Does MSN even *do* conferencing with more than one person? (I don't know) I think in most cases users will know who has the fastest connection, but I can imagine you'd prefer an automatic solution for this. That would be rather neat. Ofcourse when you host all this on a server component the choice is clear.

Again I don't think direct-link style conferncing is unintresting or unneeded, but it's a much more specific application than c/s conferencing. And *again*, a c/s style approach will not prevent this from being an extention.
Good, but once we have a client server system in clients we will have 90% of the code needed to implement it, it would be a mistake IMO and could prove to create a messy protocol if we dont consider how to include p2p function into the protocol we create from day one, otherwise when we extended it later it could end up either messy or we will end up duplicating lots of effort.

Agreed, when creating such a spec based on c/s, attention should be paid to allowing a direct-link conference style solution from the start. For that matter, it should also allow for things such as distrubited hosting of a conference (a sort of hybrid between direct links and c/s) or any other things people can come up with. It should just be as generic as possible.

And how's that? When 4 people talk at once, *all* client will have to mix 4 streams in the case of direct links. In the case of c/s only the server will have to mix 4 streams. Explain..
Yes but the server has to do more than simply mix the streams, it also has to re-encode the mixed streams, also if you want to remove echo's as you suggest below or be able to ignore partipants as someone has already suggested as useful functionality you need to re-mix and re-encode all outgoing streams individually, which would I expect be quite a CPU drain, but in p2p mode clients if using available technologies (directx or the equivalent) you dont even need to mix the streams as you can play simultaneous WAVE streams at the same time, also the client isnt needing to re-encode the stream to send out again.

Well, I agree that, just like with the bandwith requirments, demands on the server will be higher than on a node in a direct link conference. Just not THAT much higher, unless you want some more advanced features. There's always trade-offs between the two solutions, and at times you could prefer yours over the other. But the point I'm making is that we can have *all* of them, relativly simple with a c/s based architecture, even if a p2p spec might be just a *little* easier to work with in your case, or at least sound more logical when reading the spec.

Ofcourse you still have to mix when you use DirectX ;) Servers can use existing technology too ofcourse.. Servers (components) specializing in hosting this kind for companies or paying customers could even use DSP hardware and such.

(only thing I could think of is if you want to create a seperate mix for each client, without their own channel in it to prevent echo. Rather than mixing new streams for each client you should just surpress echo for each clients.

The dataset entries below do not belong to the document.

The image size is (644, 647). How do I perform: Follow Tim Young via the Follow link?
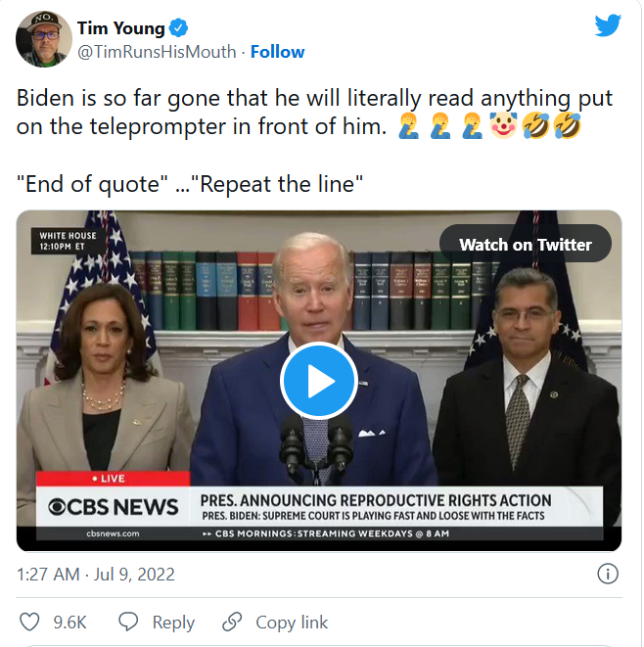click(277, 52)
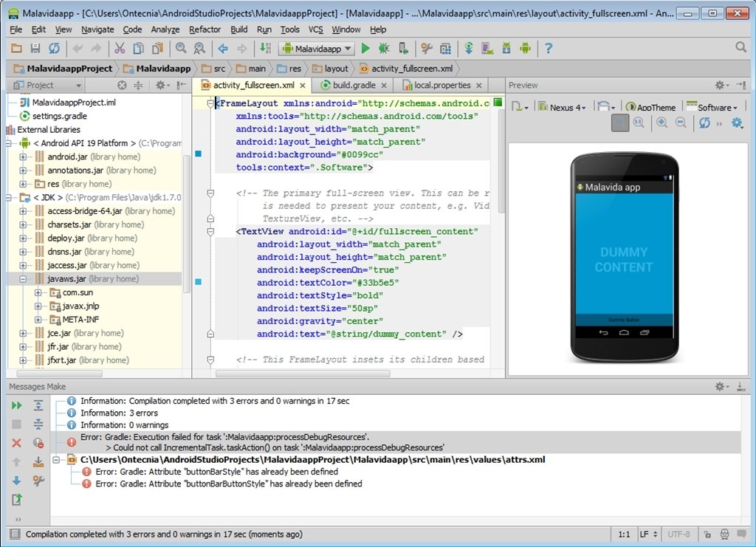Image resolution: width=756 pixels, height=547 pixels.
Task: Expand all messages using expand-all icon
Action: (38, 405)
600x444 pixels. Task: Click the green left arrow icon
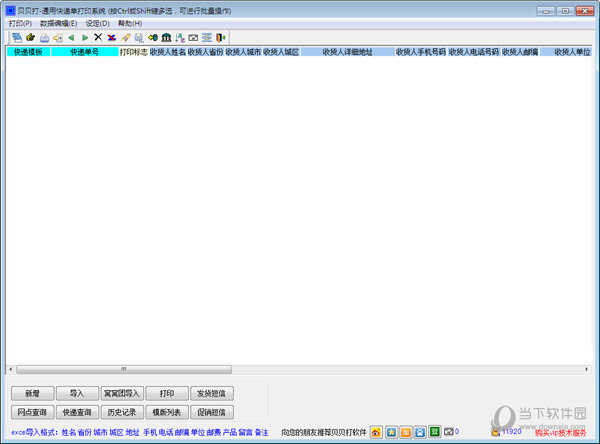(71, 37)
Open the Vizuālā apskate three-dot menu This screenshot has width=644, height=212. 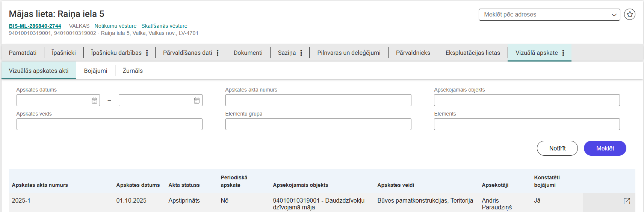(x=563, y=53)
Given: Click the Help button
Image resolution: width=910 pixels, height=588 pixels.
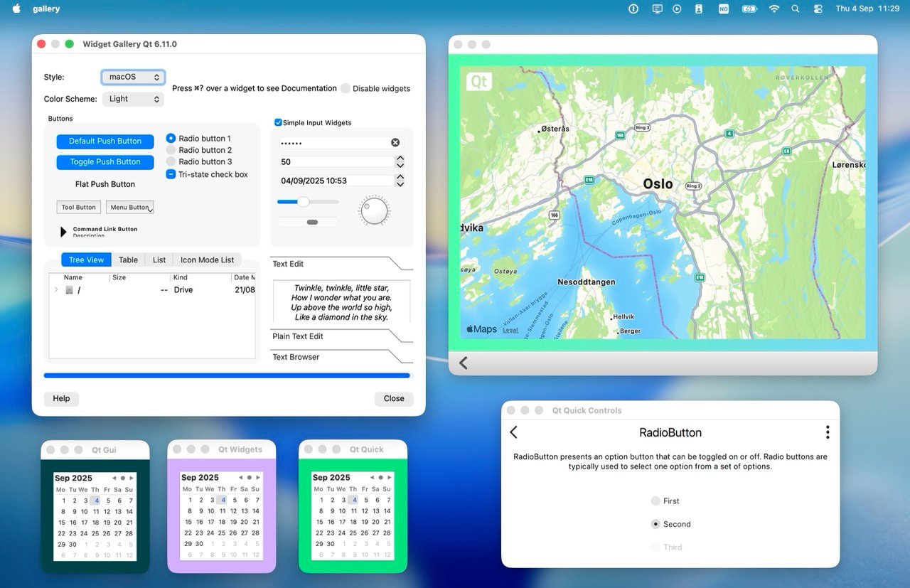Looking at the screenshot, I should 61,399.
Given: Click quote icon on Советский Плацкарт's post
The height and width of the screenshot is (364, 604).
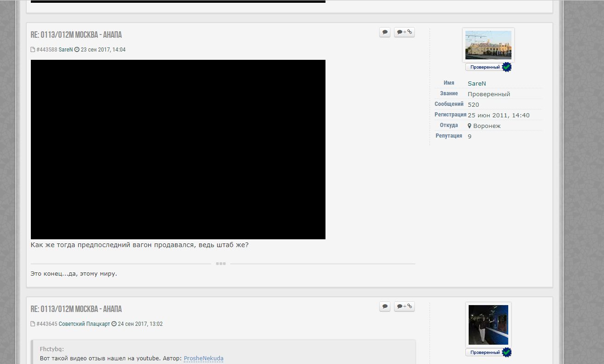Looking at the screenshot, I should pos(404,306).
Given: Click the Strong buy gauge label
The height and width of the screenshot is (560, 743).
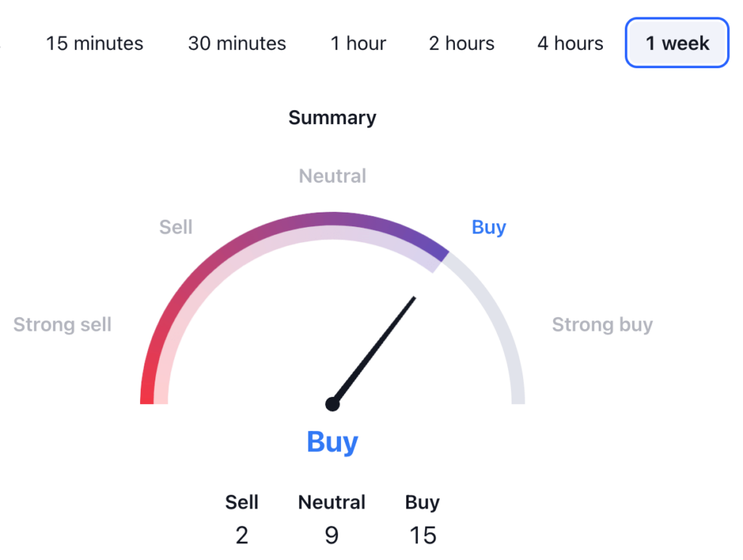Looking at the screenshot, I should click(x=602, y=324).
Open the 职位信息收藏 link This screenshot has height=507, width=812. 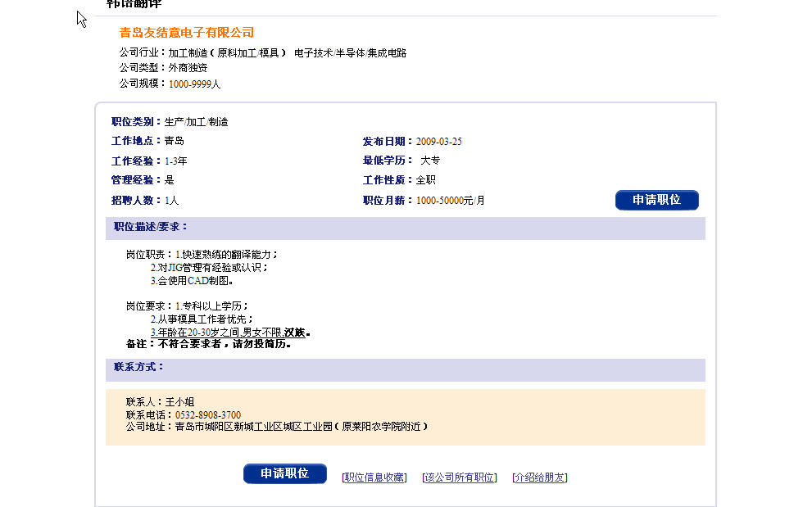coord(374,478)
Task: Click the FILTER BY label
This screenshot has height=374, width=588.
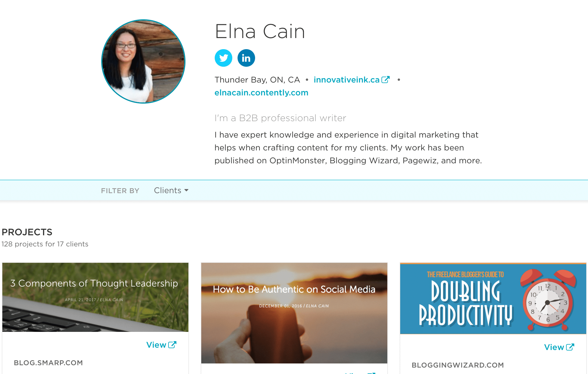Action: (x=120, y=191)
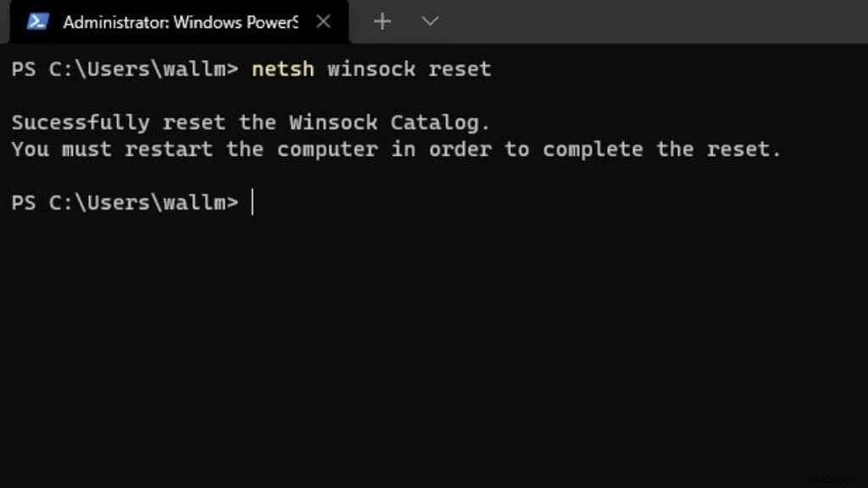
Task: Click the blank line above the success message
Action: pyautogui.click(x=339, y=95)
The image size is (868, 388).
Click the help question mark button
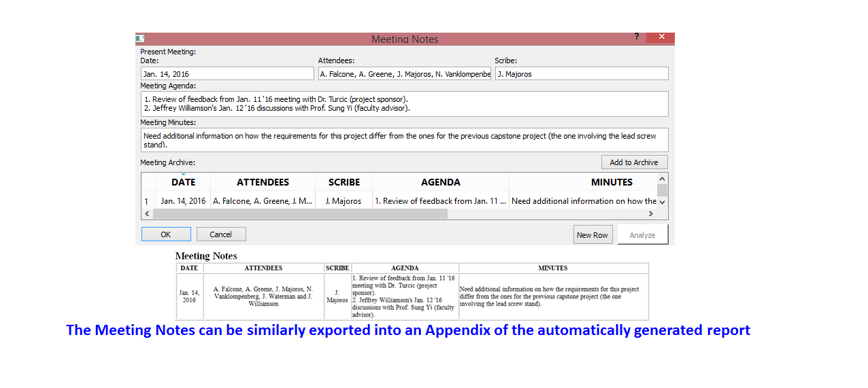637,37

Admitted, it increases demands on the server if you want this, but not as bad as having to mix a new stream for each client)
Not sure how you would suppress the echo of what someone said without
re-coding the streams individually to exclude that person on their own
incoming listening stream.

Well, aside from that you can surpress it client side... (which would raise the requirments for our poor pocketPC clients a little too much) I'm not an expert on audio technology but I'd imagine there are some optimizations heavy possible when making different mixes based on the same streams? I could be wrong ofcourse..

Yes, when the server quits the conference the other will get booted. If this is a big issue for you, you could devise a fallback system to another server (one of the clients for example) and still have a massivly less complex system than direct-link based conferencing. Since servers are most likely to be the best machines with the best connections this isn't such a big problem, but it's still easily solved if you want.
Good this would have to be if I were to support this, problem is tho, adding in this sort of thing brings us even closer to the requirements of just using a p2p system,

Switching to a fallback server is *definatly* something different from using your direct links system. Again, c/s and direct links based conferencing are two different soltions to two different problems, except for perhaps in the most general sense.

People on the list made it very clear direct-link style conferncing with multiple persons will not fill their most basic needs. If your only problem would be worrying about wether the host dies, I'd recommend you go with the solution I proposed rather than go direct link style. But I doubt that's your only problem :)

also would have to make it easy to start chats for normal users so the system needs to automatically determine which machine in the group is best suited to be the server and set it up as it without the user needing to do that themselves. There is also a problem with falling back in this situation in that what if there is not a machine with enough bandwidth etc left to maintain the chat?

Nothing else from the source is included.